(ABOUT THIS EXERCISE)
The exercise calls for the lines from the one containing "Task: Click the red Tangelo fruit logo icon" to the end of the data below to be output exactly, pictures excluded.

(DATA RECORDS)
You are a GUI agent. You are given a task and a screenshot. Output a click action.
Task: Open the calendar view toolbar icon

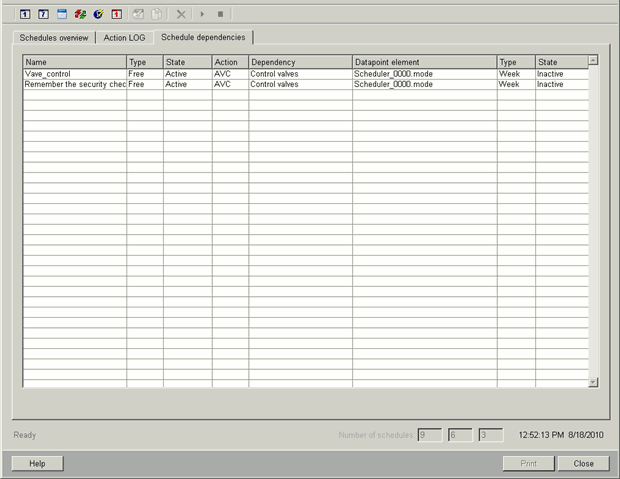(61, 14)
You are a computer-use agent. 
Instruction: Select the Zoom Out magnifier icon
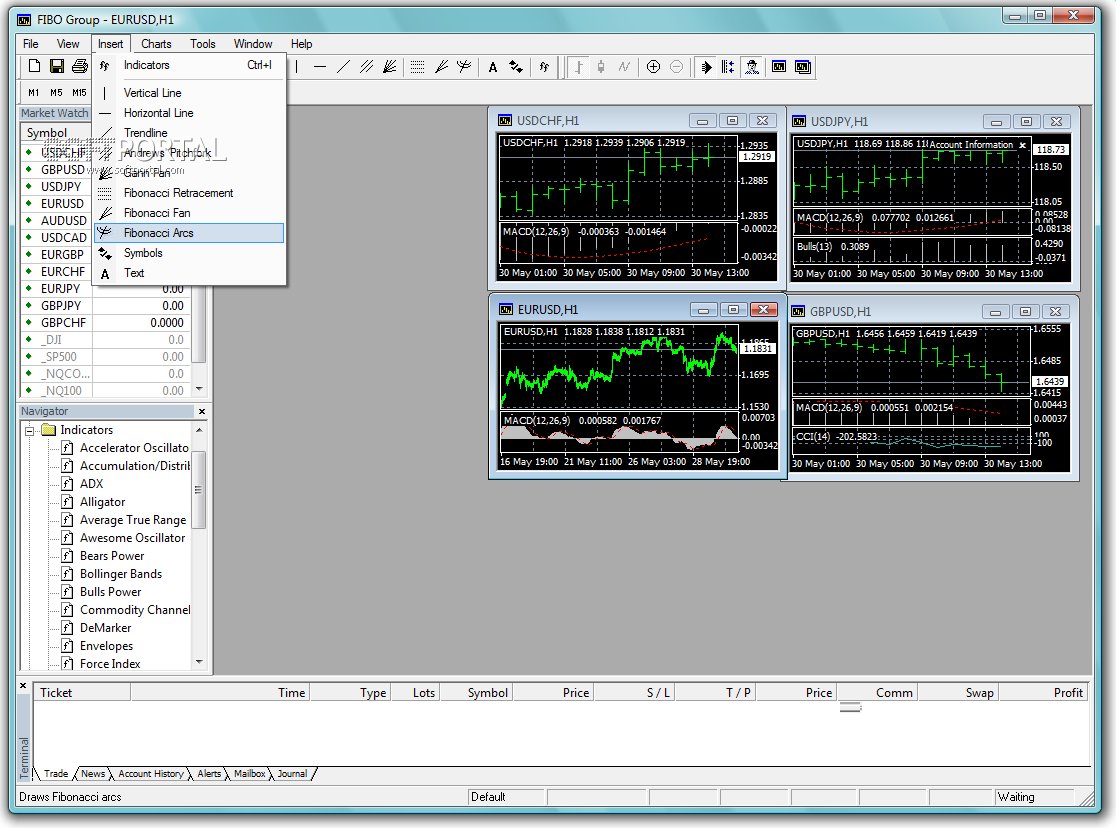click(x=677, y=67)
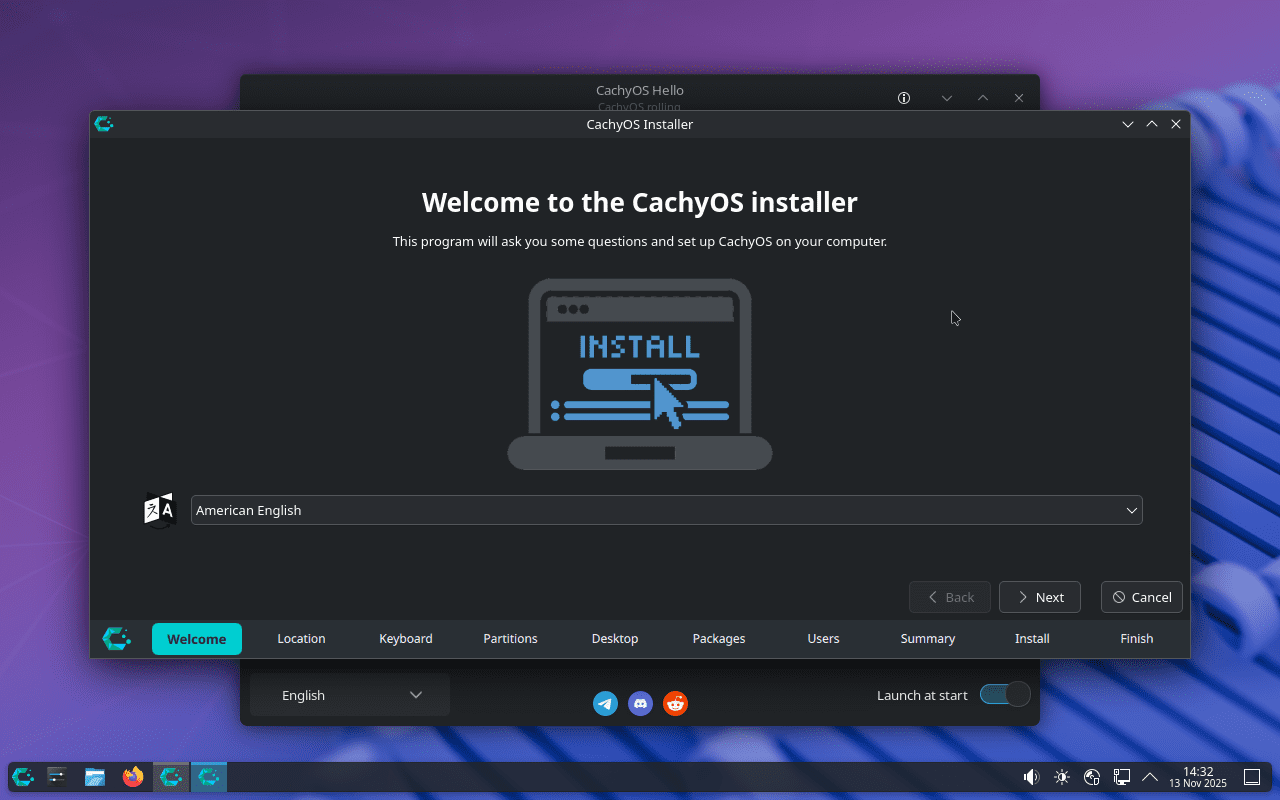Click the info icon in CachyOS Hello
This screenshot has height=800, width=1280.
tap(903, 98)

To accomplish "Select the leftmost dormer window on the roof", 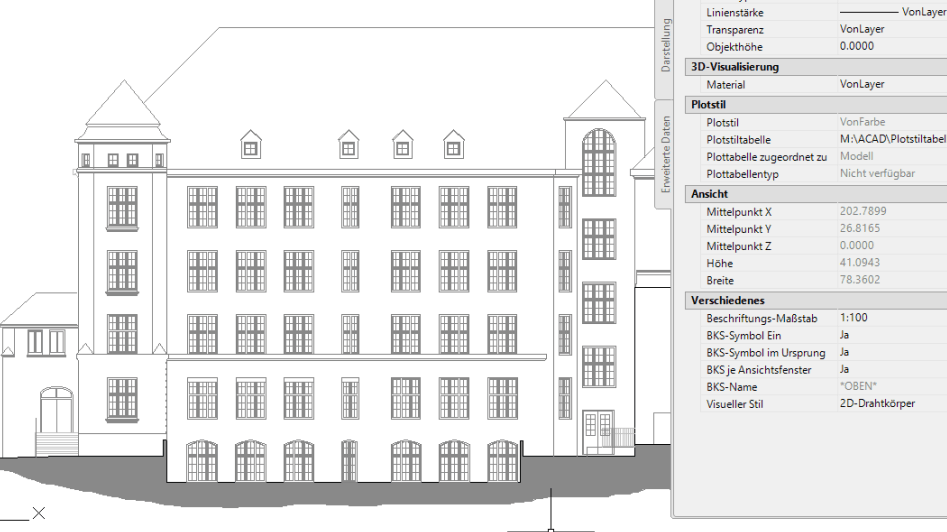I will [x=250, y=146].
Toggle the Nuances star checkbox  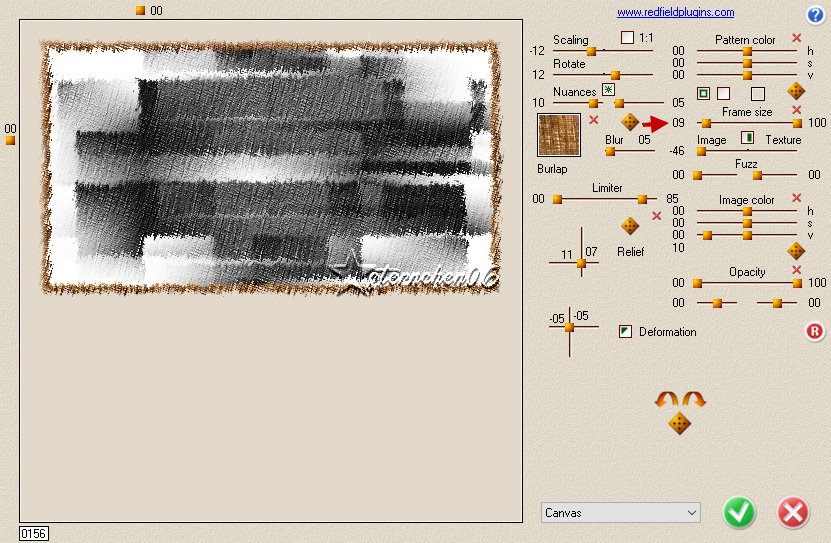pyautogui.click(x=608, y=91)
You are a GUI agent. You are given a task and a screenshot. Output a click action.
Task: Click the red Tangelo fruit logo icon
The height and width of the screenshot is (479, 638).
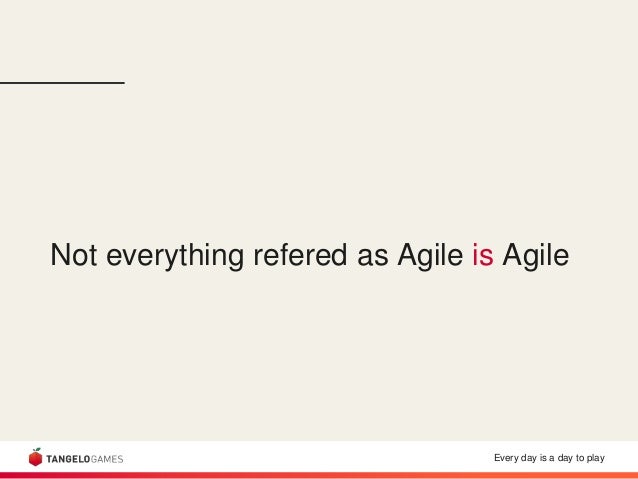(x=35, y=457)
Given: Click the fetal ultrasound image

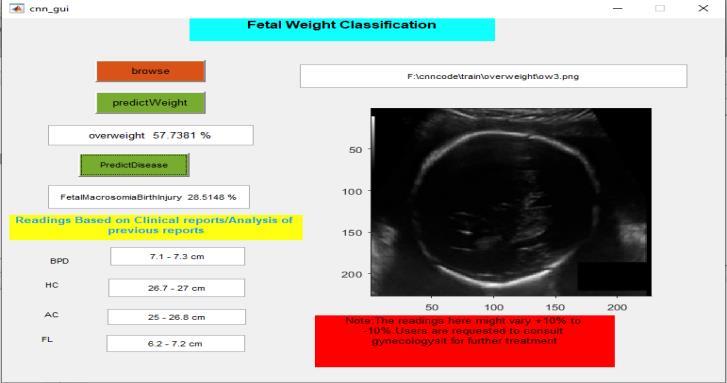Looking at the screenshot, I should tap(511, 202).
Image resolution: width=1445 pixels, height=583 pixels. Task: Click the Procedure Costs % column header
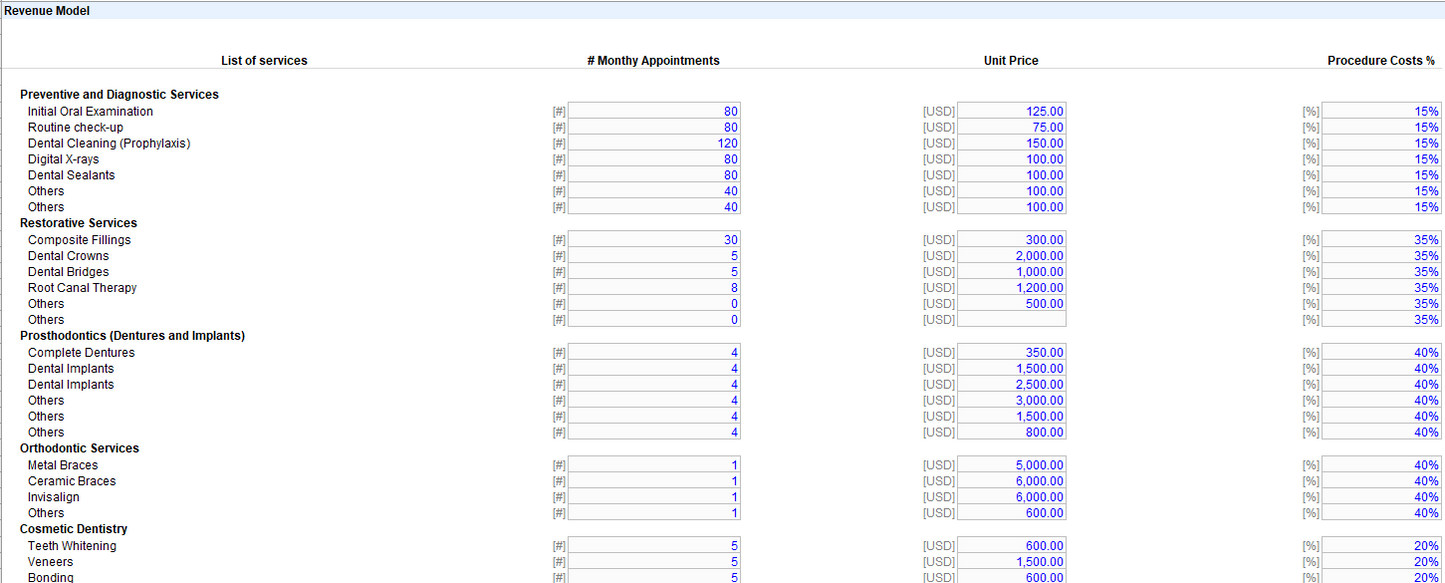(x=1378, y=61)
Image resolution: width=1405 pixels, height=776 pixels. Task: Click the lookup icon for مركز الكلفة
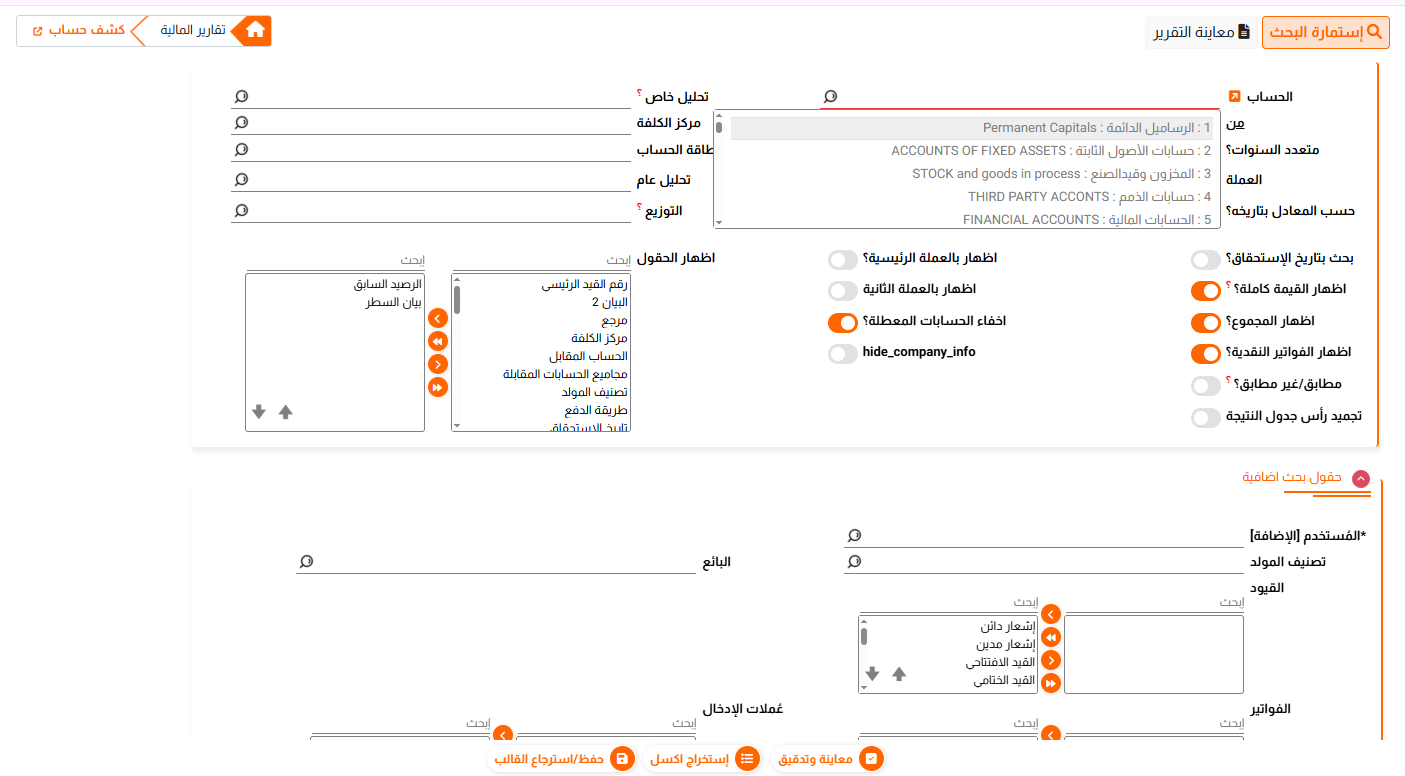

(EXERCISE RESULT)
Task: Click the red Tangelo fruit logo icon
The height and width of the screenshot is (479, 638).
(x=35, y=457)
Given: Click the fetal ultrasound image

Looking at the screenshot, I should tap(511, 202).
Image resolution: width=1445 pixels, height=583 pixels. Task: Click the Procedure Costs % column header
(x=1378, y=61)
Image resolution: width=1405 pixels, height=776 pixels. Task: Click the lookup icon for مركز الكلفة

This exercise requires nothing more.